DATASET CONTENT:
════════

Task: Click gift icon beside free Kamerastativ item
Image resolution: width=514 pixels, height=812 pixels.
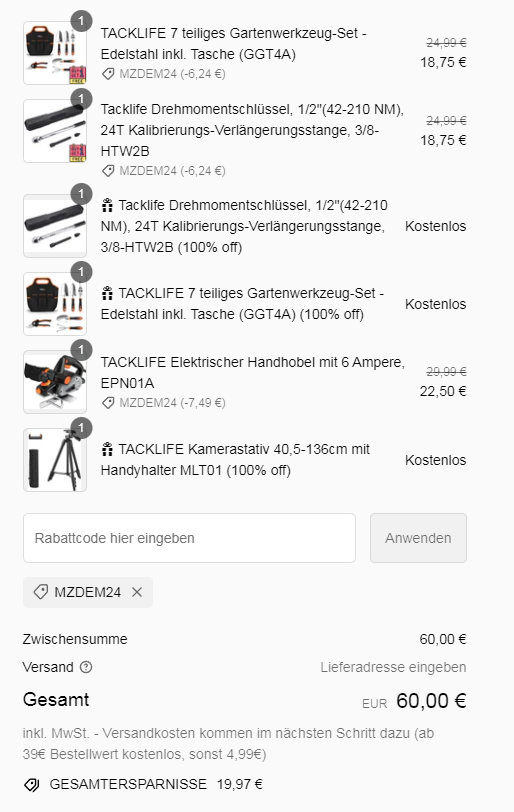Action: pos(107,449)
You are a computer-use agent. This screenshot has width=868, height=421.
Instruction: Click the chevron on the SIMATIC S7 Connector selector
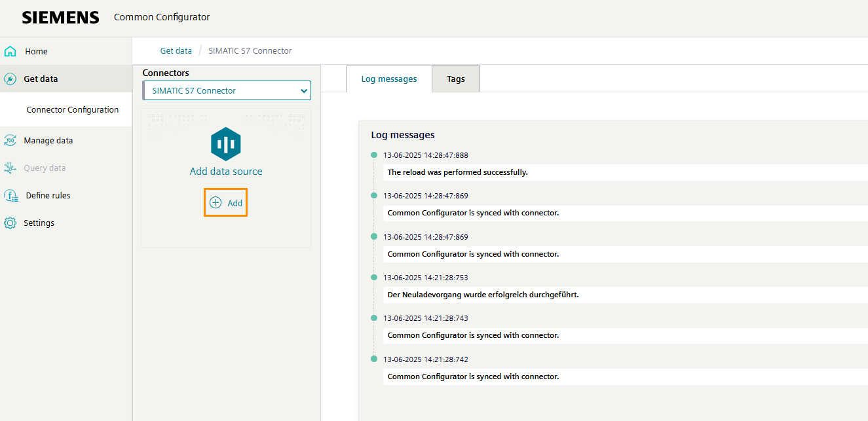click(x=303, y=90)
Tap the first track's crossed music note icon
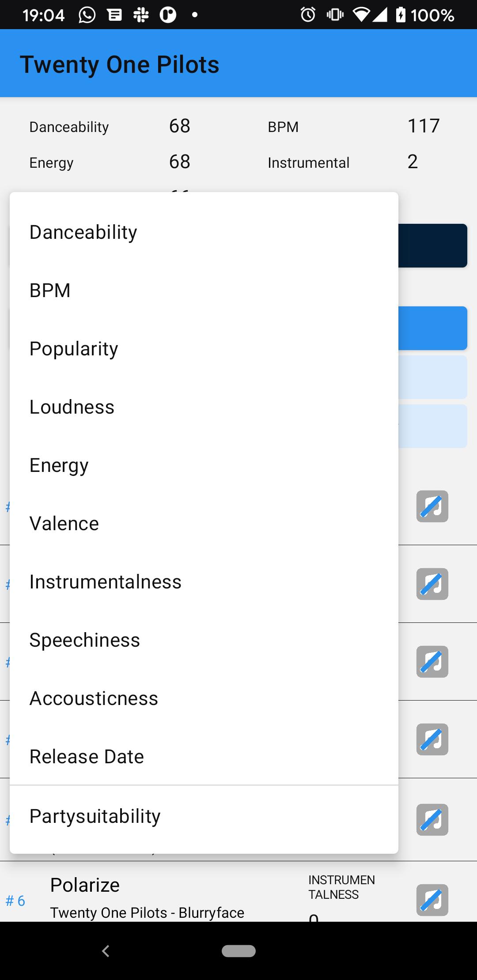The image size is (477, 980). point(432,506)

════════

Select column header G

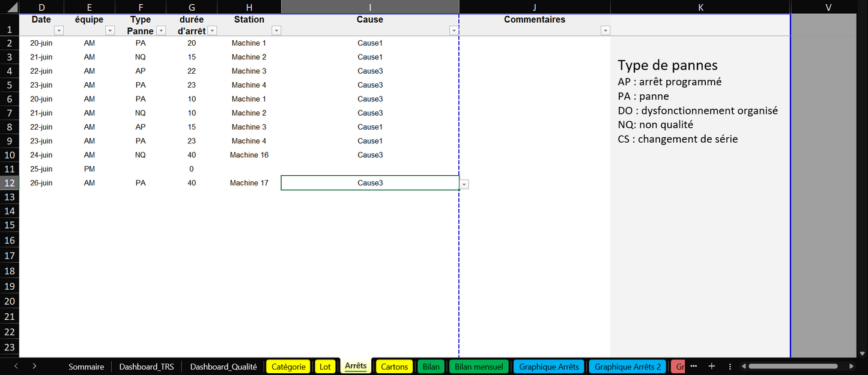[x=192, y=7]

════════

With the pictures left out, write out exactly the lines above from the one containing "Task: Click gift" through the one containing "You are a computer-use".

ANSWER SECTION:
Task: Click gift icon beside free Kamerastativ item
Image resolution: width=514 pixels, height=812 pixels.
Action: pos(107,449)
You are a computer-use agent. This screenshot has width=868, height=421.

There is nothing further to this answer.